Activated human CD25+B cells are able to induce cell cycle arrest and apoptosis in CD4+T‐Helper cells

B cells play an important role as APC. However several hints indicating an additional regulatory role remain to be elucidated Methods : CD19+B and CD4+T cells were separated from human PBMC by MACS. B cells were prestimulated with SAC or αIgM/IgG, irradiated and cocultured with CD4+T cells and αCD3+IL‐2 or αCD3+αCD28. T cell proliferation was determined by 3 H Thymidine incorporation or PKH‐26 and apoptosis by AnnexinV Results : T cell proliferation and cytokine production (IL‐10, IFNg) under optimal stimulatory conditions was inhibited by more than 70% in presence of preactivated, FACS‐sorted, large CD25+B cells vs. small CD25‐B cells. Suppression was strictly dependent on cell‐contact and constant presence of B cells as determined by cell culture inserts and reconstitution of cell division after removal from B cells.
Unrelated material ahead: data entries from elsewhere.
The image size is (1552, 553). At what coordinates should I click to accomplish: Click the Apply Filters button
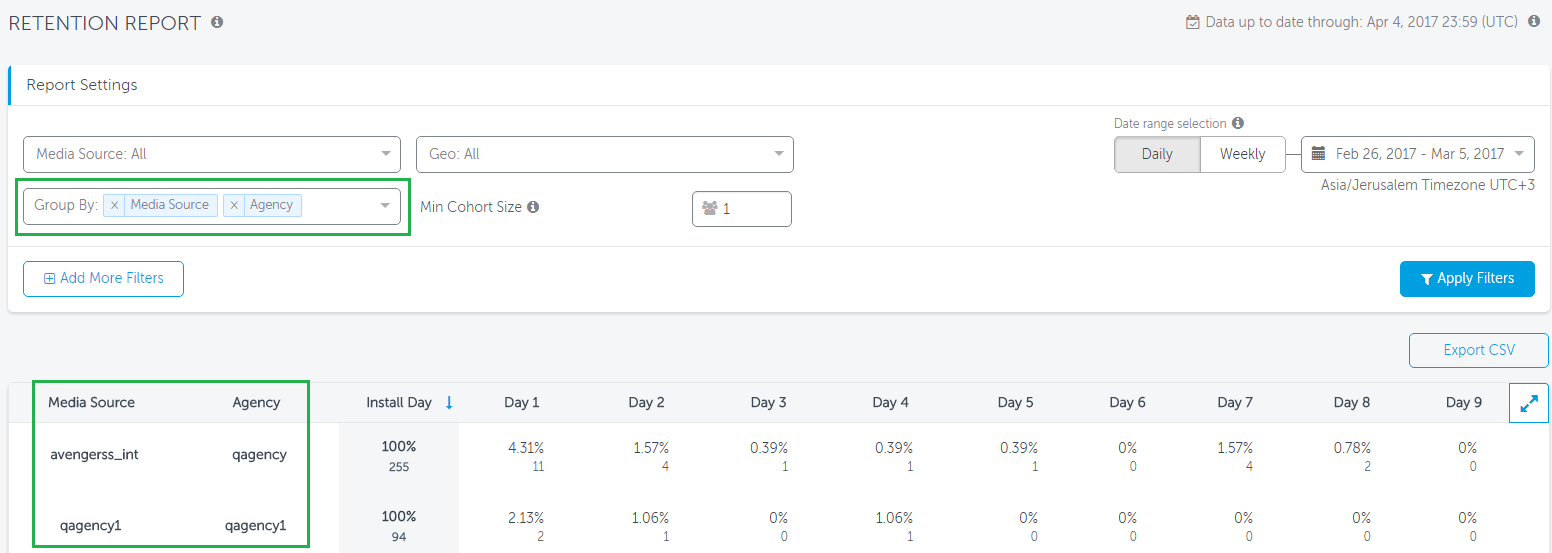tap(1466, 279)
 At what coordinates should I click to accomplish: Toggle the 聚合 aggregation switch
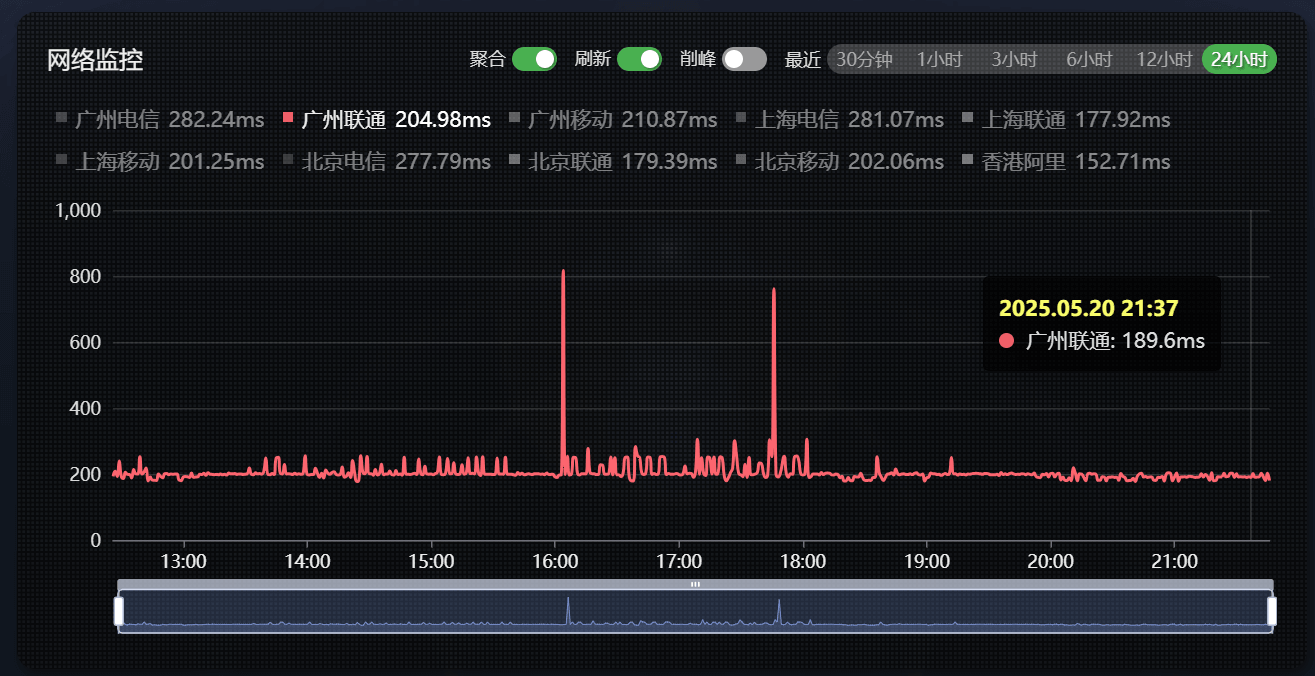tap(534, 59)
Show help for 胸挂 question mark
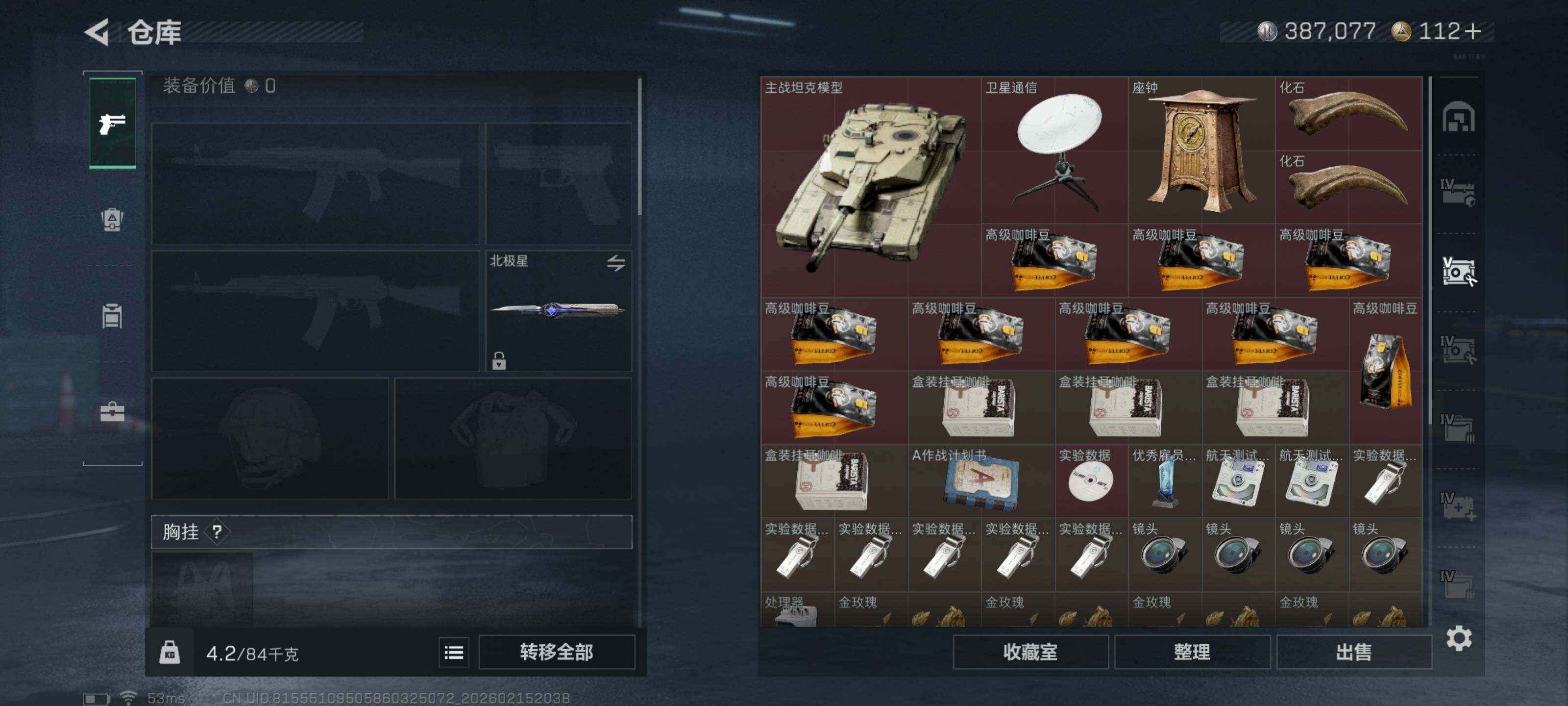This screenshot has width=1568, height=706. (217, 532)
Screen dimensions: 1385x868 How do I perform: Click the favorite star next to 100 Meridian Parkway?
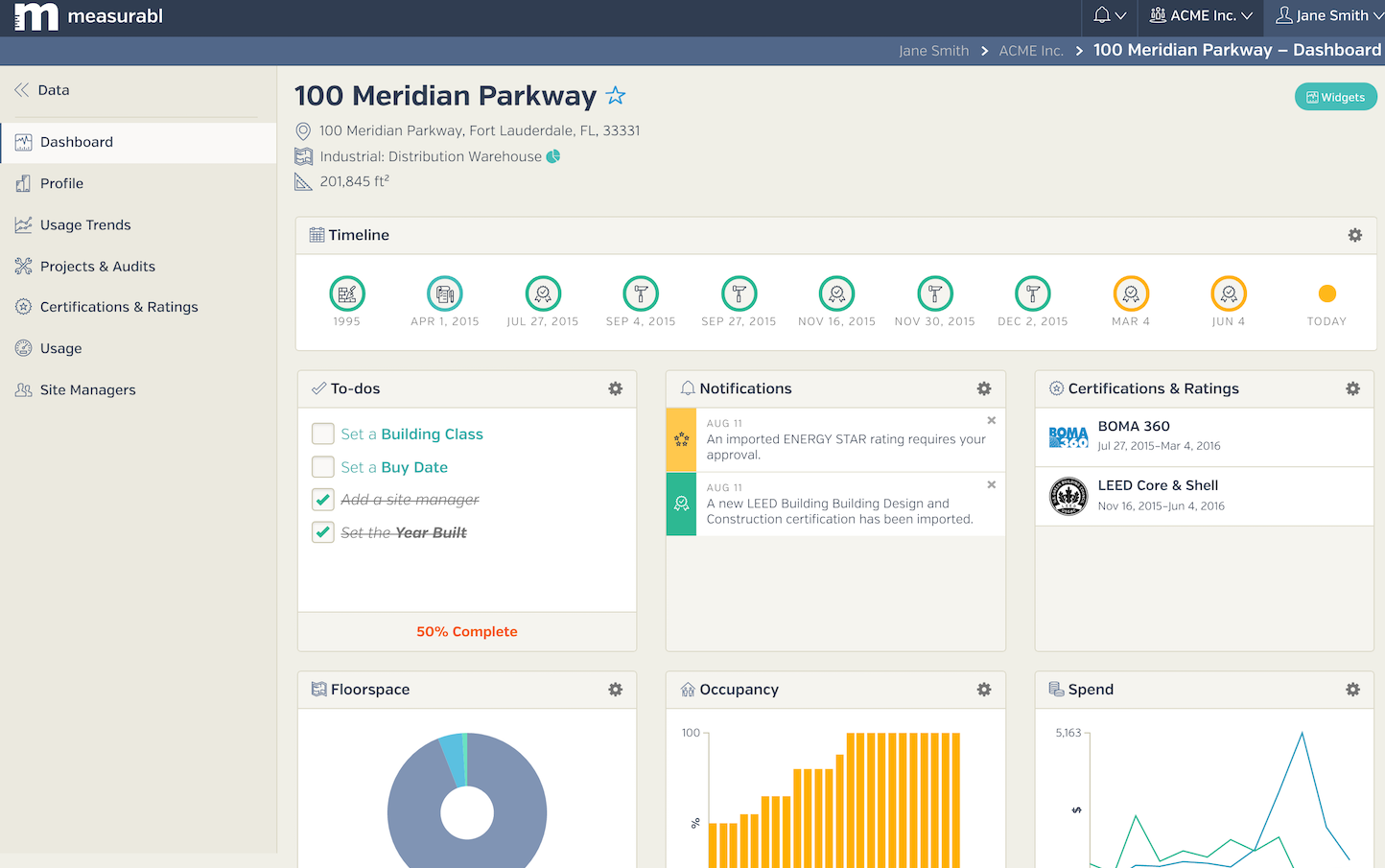coord(616,96)
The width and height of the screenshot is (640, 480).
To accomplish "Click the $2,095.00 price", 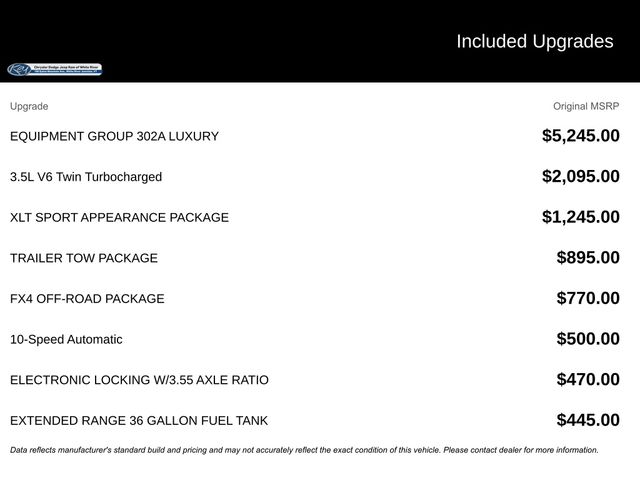I will coord(580,177).
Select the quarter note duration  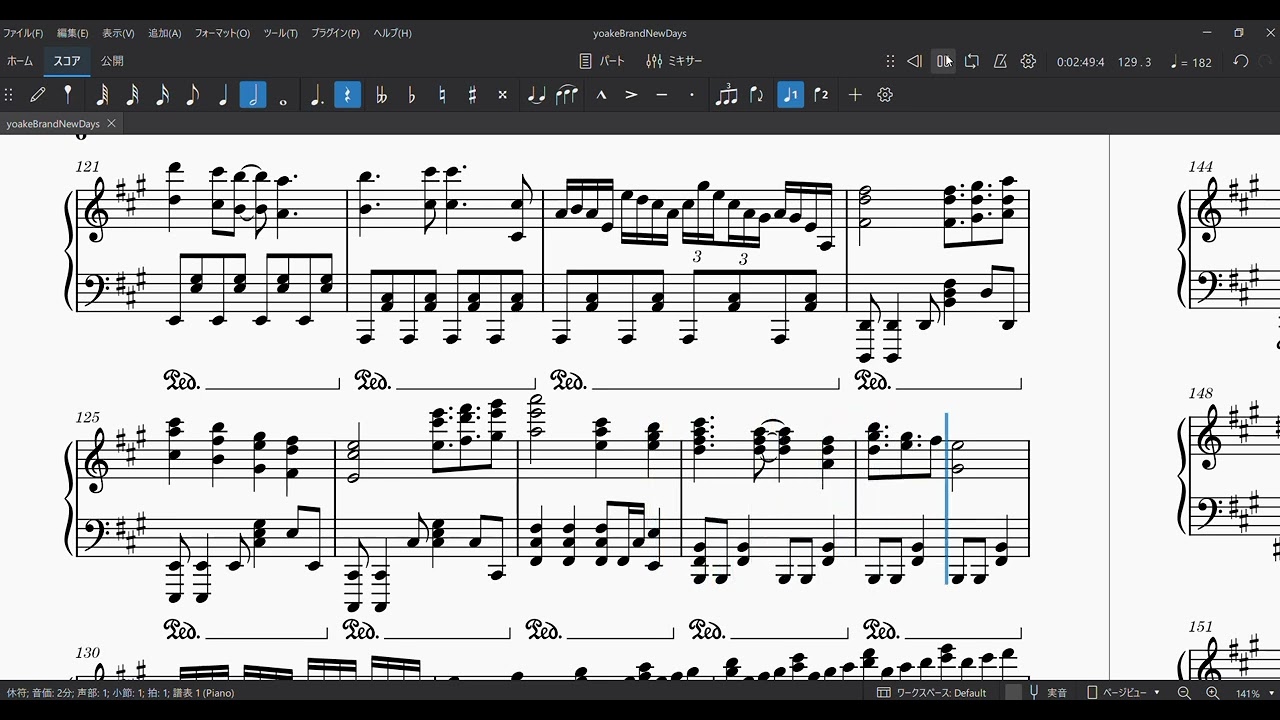coord(223,95)
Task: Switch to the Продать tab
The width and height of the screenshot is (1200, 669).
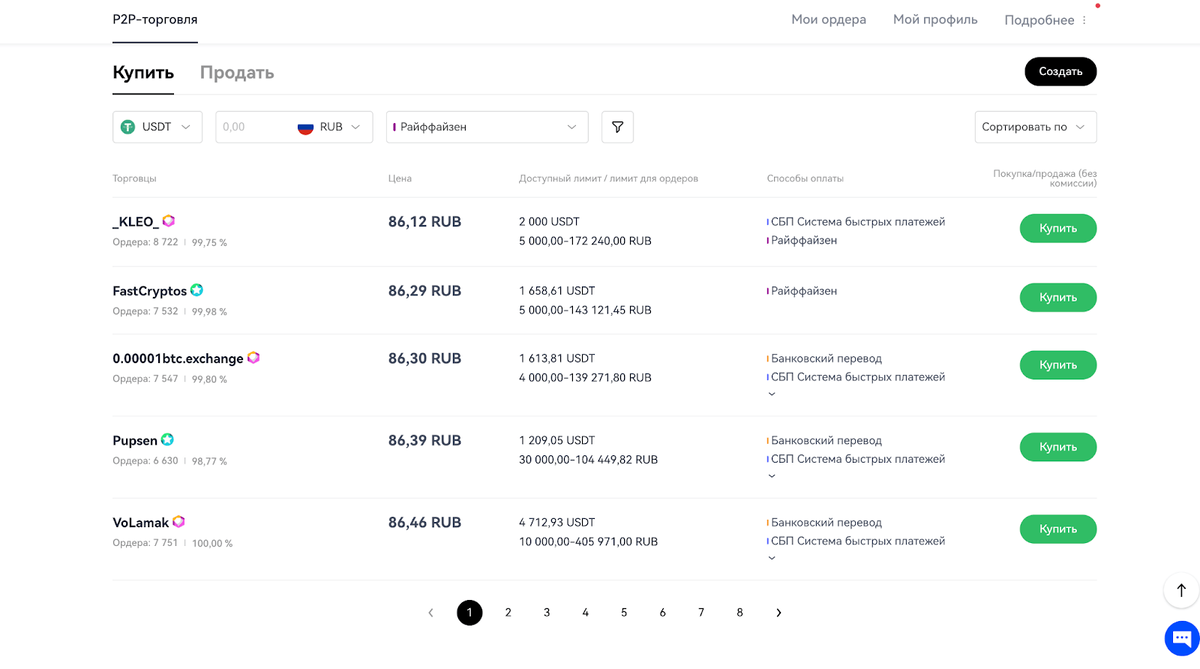Action: pos(237,72)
Blocking IL‐2Rα/β on B cells abolished suppression by about 50%, as did decreasing concentrations of IL‐2, suggesting that B cell suppressor activity is determined by the amount of IL‐2 available. Further, B cells induced apoptosis in a subpopulation of T cells (37% vs 17% after 24h) independent from blocking the CD95‐CD95L pathway Conclusions : Polyclonally activated CD25+B cells are able to costimulate or suppress T cell mediated responses, depending on activation status and environmental conditions. Future experiments deal with the mechanisms behind and their pathophysiological impact.